EXERCISE: Skip the pictures and repeat each line of the data exactly.

_ _ _ _

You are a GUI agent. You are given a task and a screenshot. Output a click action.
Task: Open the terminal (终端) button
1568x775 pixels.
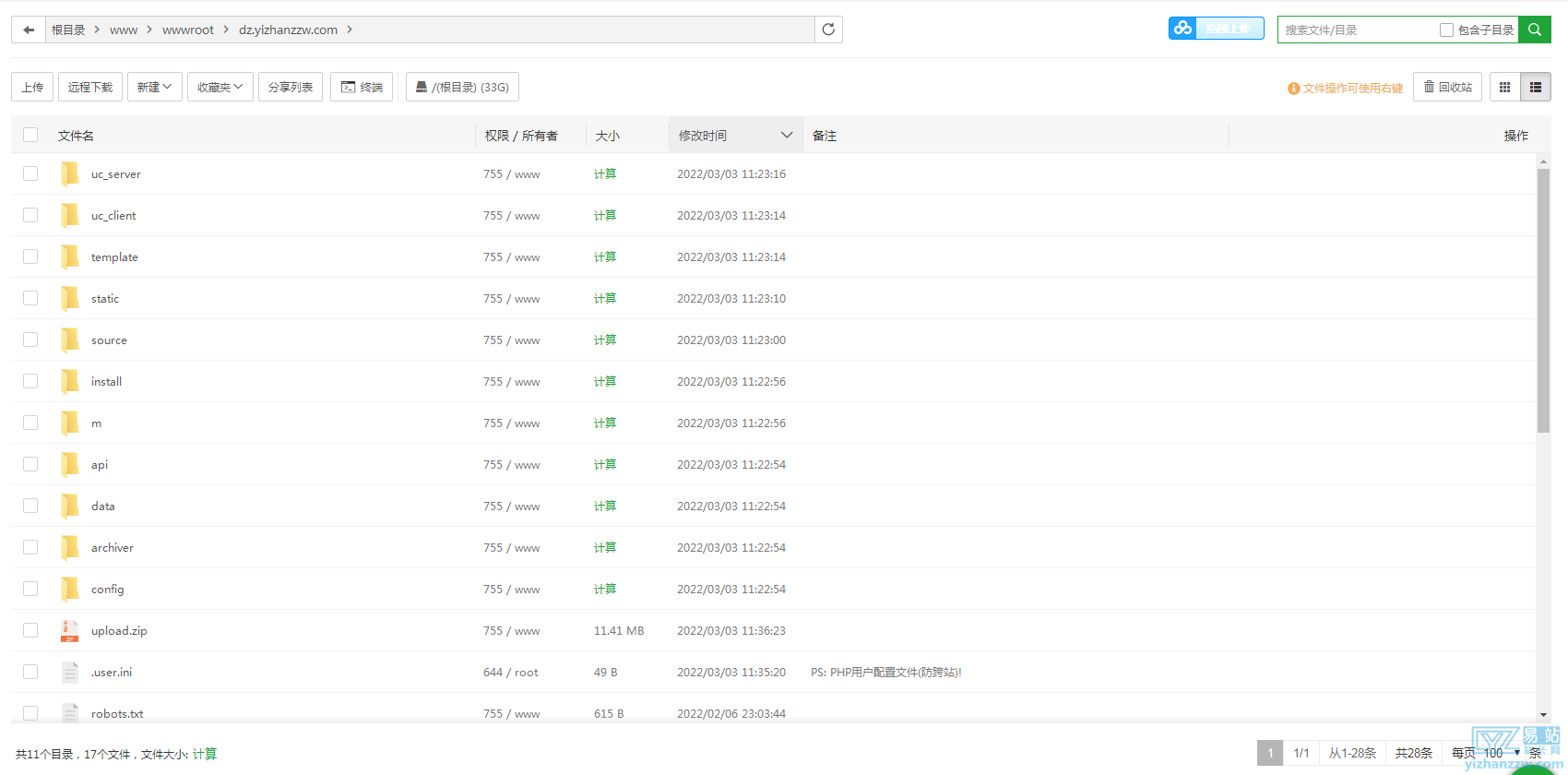362,87
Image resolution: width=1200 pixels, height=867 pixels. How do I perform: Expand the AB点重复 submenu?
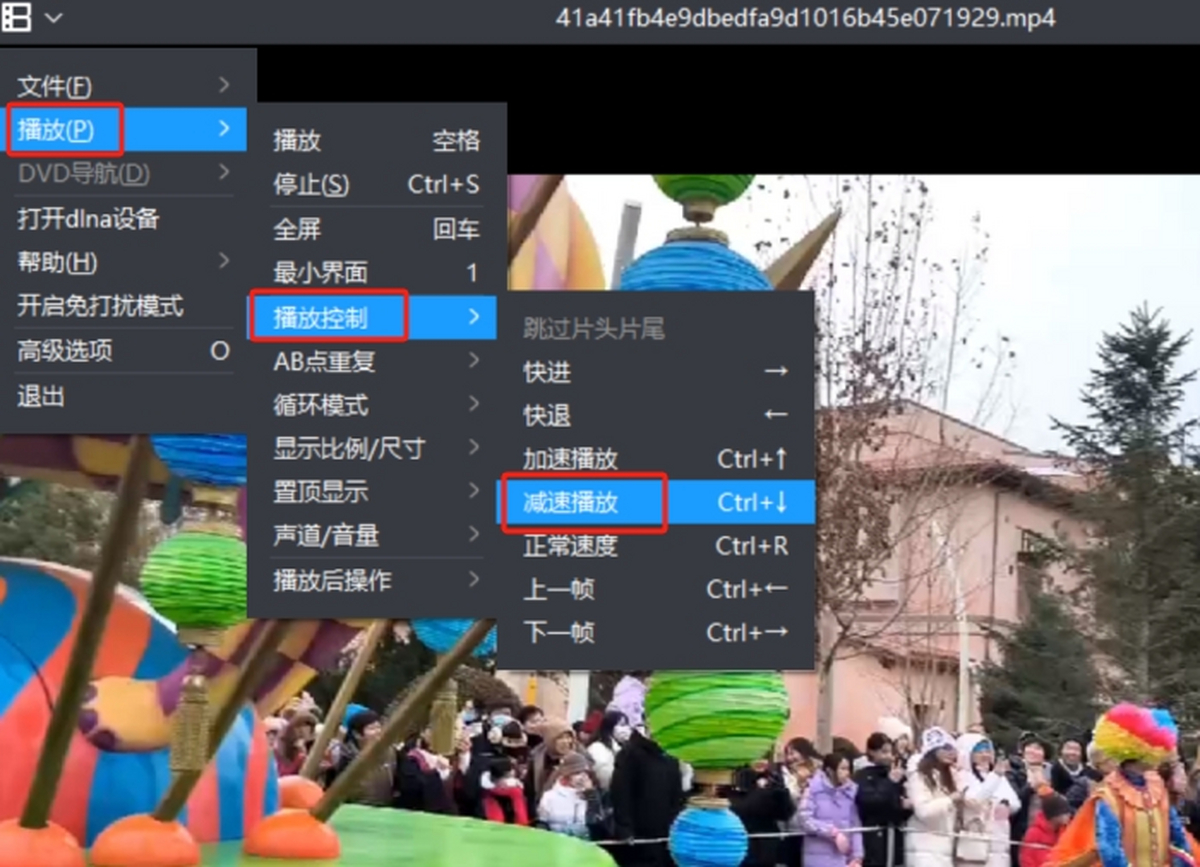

_ _ _ _

FINISHED EXERCISE:
You are a GUI agent. You are given a task and a screenshot. Output a click action.
Task: Open the terminal (终端) button
1568x775 pixels.
362,87
Image resolution: width=1200 pixels, height=867 pixels. How do I perform: Expand the AB点重复 submenu?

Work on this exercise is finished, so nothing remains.